The setting of the game (or movie) is unique, with the characters all on video chat in their own rooms and houses. It’s definitely realistic to how the world is communicating and makes it more challenging to figure out who is lying. The dialogue flows like how you would talk in the real world, but I turned on the streamer mode setting since I’m not super fast at making decisions. Once you get into the story the main menu shows how many clues have been unlocked so far in case you do miss something during the conversations. When you get enough dirt on someone you can interrogate them on poisoning Uncle Marcus. Each clue can be rewatched by clicking on the image.
The main character of story Abby; who is implied to be the outcast of the family, is asked for help from her Uncle Marcus. He got poisoned the day before at her mom’s house and only she can found out who did it. There are six (her Mum, Nan, sister, Auntie and cousins) possible suspects that Abby needs to interrogate. Ironically, Uncle Marcus is also not a favorite of the rest of the family. He knows that Abby is his only hope of survival after the family’s meeting since Abby did not attend. The main plot involves the family playing their annual trivia to celebrate Abby’s mom’s birthday. Somehow Abby can talk to Uncle Marcus on a separate video call while Abby is playing along cordially with everyone else. Her goal is to figure out who in the family tried to poison him at yesterday’s family meeting before his body shuts down. You must talk with every family member carefully to get them to open up more about what happened at the meeting. Fish for clues naturally while still playing along with the inside game.
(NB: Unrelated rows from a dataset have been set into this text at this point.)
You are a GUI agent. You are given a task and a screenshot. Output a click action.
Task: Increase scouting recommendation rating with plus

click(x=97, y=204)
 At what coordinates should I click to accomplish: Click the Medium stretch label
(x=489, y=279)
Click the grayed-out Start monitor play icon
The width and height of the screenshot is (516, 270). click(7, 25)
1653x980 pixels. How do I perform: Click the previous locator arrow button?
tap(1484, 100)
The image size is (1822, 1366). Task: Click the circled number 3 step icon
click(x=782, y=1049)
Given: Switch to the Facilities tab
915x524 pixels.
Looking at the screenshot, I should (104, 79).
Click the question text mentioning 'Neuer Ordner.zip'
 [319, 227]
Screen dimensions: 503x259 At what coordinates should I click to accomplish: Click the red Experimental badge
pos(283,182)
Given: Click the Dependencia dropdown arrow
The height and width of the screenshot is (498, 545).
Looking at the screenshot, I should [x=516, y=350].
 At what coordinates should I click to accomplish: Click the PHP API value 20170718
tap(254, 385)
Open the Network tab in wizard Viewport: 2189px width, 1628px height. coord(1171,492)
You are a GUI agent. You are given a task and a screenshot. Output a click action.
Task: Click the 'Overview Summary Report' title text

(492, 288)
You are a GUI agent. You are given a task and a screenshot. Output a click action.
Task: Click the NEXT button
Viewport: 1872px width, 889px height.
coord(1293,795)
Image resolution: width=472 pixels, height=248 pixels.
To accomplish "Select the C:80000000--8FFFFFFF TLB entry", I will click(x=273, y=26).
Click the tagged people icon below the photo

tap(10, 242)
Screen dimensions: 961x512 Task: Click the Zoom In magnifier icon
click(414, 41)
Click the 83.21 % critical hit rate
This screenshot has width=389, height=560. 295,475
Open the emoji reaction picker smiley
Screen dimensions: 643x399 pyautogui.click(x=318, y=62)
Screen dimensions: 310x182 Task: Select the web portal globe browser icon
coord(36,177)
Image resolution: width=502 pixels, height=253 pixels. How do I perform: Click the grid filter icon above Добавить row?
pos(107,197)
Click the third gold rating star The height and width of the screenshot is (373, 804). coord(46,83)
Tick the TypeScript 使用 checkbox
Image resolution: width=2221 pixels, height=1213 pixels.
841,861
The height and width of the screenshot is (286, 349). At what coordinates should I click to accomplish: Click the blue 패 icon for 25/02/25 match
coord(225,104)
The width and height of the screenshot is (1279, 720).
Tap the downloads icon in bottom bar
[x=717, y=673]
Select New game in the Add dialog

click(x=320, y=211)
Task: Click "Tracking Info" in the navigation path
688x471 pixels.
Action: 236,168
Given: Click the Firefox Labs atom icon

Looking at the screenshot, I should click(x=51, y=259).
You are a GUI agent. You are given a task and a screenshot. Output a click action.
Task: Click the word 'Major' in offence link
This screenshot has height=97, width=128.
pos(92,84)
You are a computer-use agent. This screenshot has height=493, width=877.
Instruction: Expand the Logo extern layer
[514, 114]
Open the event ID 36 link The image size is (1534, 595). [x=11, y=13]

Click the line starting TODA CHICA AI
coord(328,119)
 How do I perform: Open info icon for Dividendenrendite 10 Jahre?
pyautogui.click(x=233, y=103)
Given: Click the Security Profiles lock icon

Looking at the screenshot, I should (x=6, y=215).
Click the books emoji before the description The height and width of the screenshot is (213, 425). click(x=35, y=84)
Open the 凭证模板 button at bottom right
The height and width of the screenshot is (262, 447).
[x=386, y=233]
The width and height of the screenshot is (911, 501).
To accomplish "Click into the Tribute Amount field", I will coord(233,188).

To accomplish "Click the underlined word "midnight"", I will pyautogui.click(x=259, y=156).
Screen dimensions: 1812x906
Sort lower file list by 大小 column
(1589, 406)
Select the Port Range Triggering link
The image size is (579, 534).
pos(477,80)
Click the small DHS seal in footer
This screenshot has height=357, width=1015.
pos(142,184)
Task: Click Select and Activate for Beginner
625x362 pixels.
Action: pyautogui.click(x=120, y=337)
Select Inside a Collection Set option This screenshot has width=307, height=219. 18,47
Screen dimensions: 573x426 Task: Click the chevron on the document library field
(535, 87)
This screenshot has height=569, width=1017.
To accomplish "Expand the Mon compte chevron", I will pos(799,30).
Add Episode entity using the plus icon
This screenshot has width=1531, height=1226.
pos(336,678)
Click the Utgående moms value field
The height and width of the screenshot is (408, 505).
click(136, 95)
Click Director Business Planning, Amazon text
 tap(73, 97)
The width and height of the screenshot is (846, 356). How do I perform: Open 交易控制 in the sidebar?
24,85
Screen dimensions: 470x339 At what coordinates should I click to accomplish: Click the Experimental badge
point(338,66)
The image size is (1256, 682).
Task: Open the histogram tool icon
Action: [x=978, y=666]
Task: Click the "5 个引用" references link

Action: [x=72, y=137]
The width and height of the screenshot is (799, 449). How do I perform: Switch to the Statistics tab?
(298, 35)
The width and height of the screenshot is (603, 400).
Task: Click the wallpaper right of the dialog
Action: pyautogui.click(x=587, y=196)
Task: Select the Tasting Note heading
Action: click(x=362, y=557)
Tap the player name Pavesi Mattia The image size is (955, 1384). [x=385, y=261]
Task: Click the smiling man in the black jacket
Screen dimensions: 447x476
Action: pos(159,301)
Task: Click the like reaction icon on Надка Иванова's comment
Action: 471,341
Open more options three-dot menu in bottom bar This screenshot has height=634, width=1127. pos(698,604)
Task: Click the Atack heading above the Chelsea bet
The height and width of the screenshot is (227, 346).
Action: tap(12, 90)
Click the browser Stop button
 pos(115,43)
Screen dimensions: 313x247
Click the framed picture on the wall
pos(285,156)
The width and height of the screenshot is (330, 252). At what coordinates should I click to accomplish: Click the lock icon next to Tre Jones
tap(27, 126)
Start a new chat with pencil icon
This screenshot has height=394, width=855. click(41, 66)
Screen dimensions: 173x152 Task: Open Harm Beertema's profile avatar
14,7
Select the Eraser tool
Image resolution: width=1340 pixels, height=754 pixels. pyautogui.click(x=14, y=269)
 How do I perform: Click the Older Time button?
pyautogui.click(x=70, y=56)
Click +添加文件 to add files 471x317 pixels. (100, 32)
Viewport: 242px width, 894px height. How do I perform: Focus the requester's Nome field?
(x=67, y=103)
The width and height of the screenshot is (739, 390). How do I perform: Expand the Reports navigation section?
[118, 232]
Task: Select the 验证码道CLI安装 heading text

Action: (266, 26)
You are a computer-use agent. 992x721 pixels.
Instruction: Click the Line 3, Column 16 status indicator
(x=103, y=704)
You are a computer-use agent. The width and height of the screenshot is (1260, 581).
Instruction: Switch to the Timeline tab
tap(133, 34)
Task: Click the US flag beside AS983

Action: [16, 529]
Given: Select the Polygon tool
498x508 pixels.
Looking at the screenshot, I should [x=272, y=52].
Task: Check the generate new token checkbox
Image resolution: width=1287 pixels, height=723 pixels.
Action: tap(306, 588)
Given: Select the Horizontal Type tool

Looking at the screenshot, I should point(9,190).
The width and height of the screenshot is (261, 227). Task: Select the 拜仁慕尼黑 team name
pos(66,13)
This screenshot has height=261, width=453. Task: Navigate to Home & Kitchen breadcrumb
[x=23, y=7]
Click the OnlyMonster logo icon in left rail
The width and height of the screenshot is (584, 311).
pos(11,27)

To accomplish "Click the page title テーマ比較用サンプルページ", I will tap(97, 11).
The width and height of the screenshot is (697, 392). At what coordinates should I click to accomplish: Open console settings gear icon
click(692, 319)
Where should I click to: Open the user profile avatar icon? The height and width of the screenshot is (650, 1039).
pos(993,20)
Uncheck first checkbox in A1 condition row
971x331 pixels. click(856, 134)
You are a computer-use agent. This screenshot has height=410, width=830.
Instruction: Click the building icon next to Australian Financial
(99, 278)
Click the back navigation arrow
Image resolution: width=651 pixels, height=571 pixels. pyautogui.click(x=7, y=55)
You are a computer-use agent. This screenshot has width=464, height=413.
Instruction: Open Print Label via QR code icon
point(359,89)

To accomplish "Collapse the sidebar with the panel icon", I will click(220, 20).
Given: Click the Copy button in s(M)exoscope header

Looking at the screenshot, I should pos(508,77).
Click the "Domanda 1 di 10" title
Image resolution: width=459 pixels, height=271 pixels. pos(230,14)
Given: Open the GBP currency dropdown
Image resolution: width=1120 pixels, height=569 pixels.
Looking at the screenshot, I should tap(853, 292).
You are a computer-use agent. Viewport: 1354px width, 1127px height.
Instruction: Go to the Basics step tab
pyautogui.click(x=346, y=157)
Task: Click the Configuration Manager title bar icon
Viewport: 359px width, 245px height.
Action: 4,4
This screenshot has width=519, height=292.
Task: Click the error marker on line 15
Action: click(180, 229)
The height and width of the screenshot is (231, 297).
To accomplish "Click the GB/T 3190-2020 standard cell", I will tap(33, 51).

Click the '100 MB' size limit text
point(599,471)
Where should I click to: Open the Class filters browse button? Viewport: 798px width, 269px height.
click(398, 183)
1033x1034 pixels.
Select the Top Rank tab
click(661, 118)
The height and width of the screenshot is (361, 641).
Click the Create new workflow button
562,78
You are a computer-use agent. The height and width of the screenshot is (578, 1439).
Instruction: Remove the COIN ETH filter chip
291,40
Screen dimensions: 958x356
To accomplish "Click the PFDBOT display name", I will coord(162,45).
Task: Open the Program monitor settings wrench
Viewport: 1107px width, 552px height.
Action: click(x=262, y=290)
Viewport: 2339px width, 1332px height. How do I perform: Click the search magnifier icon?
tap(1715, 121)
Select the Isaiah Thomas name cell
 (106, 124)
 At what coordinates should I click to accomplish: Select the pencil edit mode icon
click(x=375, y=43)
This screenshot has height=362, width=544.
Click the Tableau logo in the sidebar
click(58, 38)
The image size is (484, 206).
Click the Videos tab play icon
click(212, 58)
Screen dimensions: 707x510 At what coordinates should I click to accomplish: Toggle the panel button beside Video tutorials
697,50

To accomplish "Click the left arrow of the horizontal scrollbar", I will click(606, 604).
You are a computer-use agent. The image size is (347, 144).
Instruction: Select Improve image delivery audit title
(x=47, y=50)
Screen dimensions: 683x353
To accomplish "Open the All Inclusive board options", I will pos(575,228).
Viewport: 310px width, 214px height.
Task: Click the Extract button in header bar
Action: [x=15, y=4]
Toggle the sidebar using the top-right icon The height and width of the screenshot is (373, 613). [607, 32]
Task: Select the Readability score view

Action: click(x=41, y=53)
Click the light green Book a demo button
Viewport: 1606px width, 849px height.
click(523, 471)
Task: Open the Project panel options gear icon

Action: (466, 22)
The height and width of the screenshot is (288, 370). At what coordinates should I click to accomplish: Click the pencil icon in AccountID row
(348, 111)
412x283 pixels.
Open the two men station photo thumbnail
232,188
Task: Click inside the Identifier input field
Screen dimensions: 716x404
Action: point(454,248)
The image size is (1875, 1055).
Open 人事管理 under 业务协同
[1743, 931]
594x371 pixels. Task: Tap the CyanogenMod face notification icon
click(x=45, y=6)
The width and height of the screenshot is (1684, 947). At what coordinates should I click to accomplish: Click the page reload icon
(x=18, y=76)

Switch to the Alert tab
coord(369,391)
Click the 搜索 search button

After completing the first go around of Uncle Marcus, I liked how short the gameplay was since you have to replay it entirely multiple times to reach the true ending. There seems to be around ten or more different endings to unlock and I got about eight different scenes. Each round added on to the previous clues you unlocked to keep the story progressing. I had to replay the game about 15 times to solve the mystery, but I would’ve missed a lot of dialogue if I beat the game quickly. The story and dialogue changed depending on the order of who you talked to. I got the formula down after a few times, but I enjoyed switching up the order to see what new conversations sparked up. I liked that after the first time you reached an ending there was an option to skip dialogue that’s already been said to save time. The developers could have gone even further and showed the aftermath of finding out who the attempted murder was. I would have enjoyed seeing more movie scenes to finish out the game instead of the abrupt ending.
Also, it would have been interesting to see more set up of Abby’s family’s relationships with one another throughout instead of getting the backstory towards the end. It was hard to get invested in the past generational problems that were brought up after I already solved the mystery. I had a hard time grasping the reason for the poisoning when new unseen characters were put into conversation.
Uncle Marcus was the most interesting to me because of his implied mental issues and I’m glad they went more into that topic. His character confused me in the beginning because I did not understand why he was American while everyone else was British? I recognized him as the actor Andy Buckley from other American television shows and my mind thought, “Plot twist: Uncle Marcus isn’t even their Uncle!”. I was wrong, but it was an interesting casting choice that definitely threw me off. I wonder if that was done on purpose or if he was just the best choice to play the Uncle.
As far as the movie like scenes, it was fun to choose a suspect that I figured would be wrong to see how each character would react to the accusation. There were scenes that had triggering endings that could be disturbing to certain audiences; which they made sure to show the disclaimer every time I restarted.
In these types of mysteries I feel as if the suspect is who you least expect it to be. On one hand, I appreciate the suspect not being the most expected person either, but there was potential to enhance the perpetrator’s reasoning. There was one character (will not name for spoilers) who had dangerous people wanting to find them. That could’ve been a compelling reason for them to poison Uncle Marcus, but instead it was a dead end and had nothing to do with the main story.
Who Pressed Mute on Uncle Marcus kept my attention all the way through with its thought-provoking plot. Make sure to play every round possible to get all of the dialogue! I plan on playing a few more times to see if I missed any other endings.